その中に立松クリニック院長の立松一徳医師の外来森田療法の進め方が参考になった。
立松先生は、神経症の治療として行動療法、日記療法、薬物療法、ピアカウンセリング等の組み合わせを視野に入れて森田療法行っておられる。

講話の中で、パニック発作で悩むやり手の営業マンを取り上げられていた。
この方は電車に乗ることができない乗り物恐怖の方であった。
治療は1年3カ月に及んだが全治退院された。どのような治療を行われたのであろうか。

1、 主訴を丹念に聞く。とらわれを受け止める。予期不安を受けとめる。
電車内での様子を聴く。とらわれの態度の明確化を行う。不安と欲望の関係を理解してもらう。
不安をなくそうとしない。生の欲望を明確にする。

具体的行動面の提示を行う。

2、 次に仕事の中でのとらわれを扱う。
この方の場合は職場の中での人間関係、仕事の取り組み方等を聴いていく。
この方は、トップセールスマンであった。仕事以外には価値を見出すことはできない。
職場に過剰適応している状況が明らかになった。
上司や得意先の期待に応えることに絶対的な価値をおいておられた。
そのため仕事の質や量の過剰。いい加減な人間への怒りがいつも心の中に渦巻いていた。
この方の場合は仕事の中における人間関係、仕事の進め方のとらわれを聴いていった。
家事、育児、介護等では家族の中の人間関係、あるいはそれらの取り組み状況について聞いていく。
学校に行っている人は、交友関係、教師などの人間関係、学習の仕方のとらわれを明確にしていく。

3、 生き方の中のとらわれを明確化していく。

上司や同僚等に対して、自分と同じように仕事に熱心に取り組むべきであるという「かくあるべし」の押しつけ。
治療としては人間関係の改善。過度に仕事に対して傾斜している生活の見直し。
上司や家族の協力を得ながら負荷を減らしたり、バランスのとれた生活への取り組み。
最終的には薬物療法を中止し、パニック障害が好転して治療を終結されたそうである。

これを我々の森田理論学習と比較してみると、1で取り扱っておられるのは、緊急時の森田理論の活用であると思う。

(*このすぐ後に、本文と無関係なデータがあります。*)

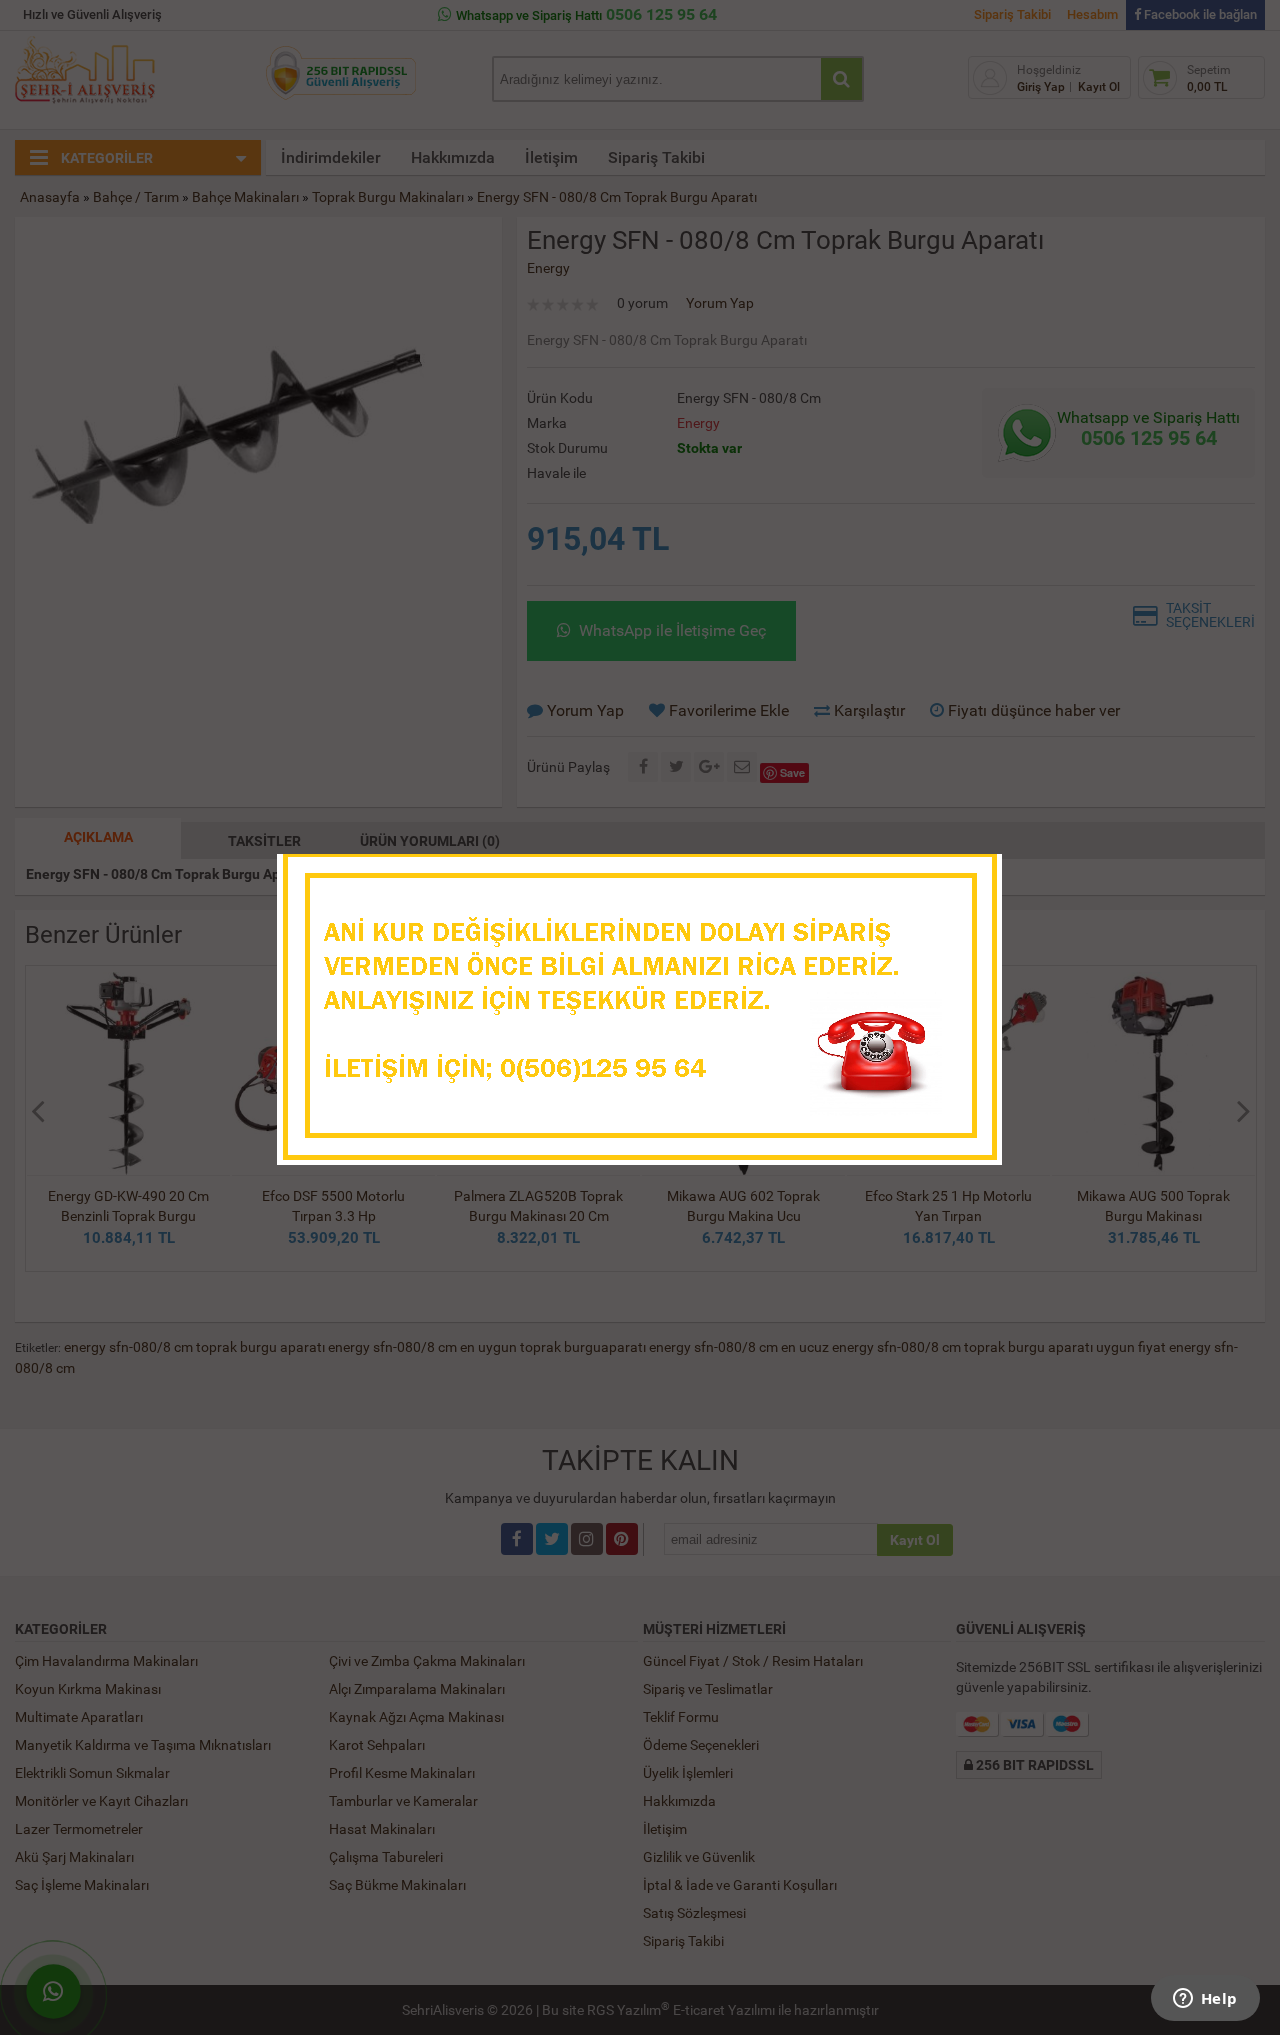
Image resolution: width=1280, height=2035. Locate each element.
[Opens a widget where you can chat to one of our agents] (1205, 2000)
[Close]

精神交互作用を断ち切るための提案を行う。さらに不安は取り除くことはできないものである。
不安には役割がある。不安を利用して自分の欲望を見つめてみよう。
生の欲望を発揮するための提案を行う。

2と3では、認識の誤り、「かくあるべし」の打破を行うことだと思う。
認識の誤りでは事実を両面観で見れるようになる。
「かくあるべし」の打破では事実をよく観察する。具体的に包み隠さずに話す。
「純な心」や私メッセージの応用。
他人に対しては、傾聴、共感と受容、協調、人の為に尽くす等の実践のことだと思う。
人間関係の改善では是非善悪の価値判断を相手に押し付けないようにする。
そして最終的にはバランスのとれた生の欲望の発揮に邁進できるように援助していく。
その中でも外来森田療法では不安の役割を認識して、生の欲望の発揮に邁進していくように関わっていくことが治療の中心のように感じた。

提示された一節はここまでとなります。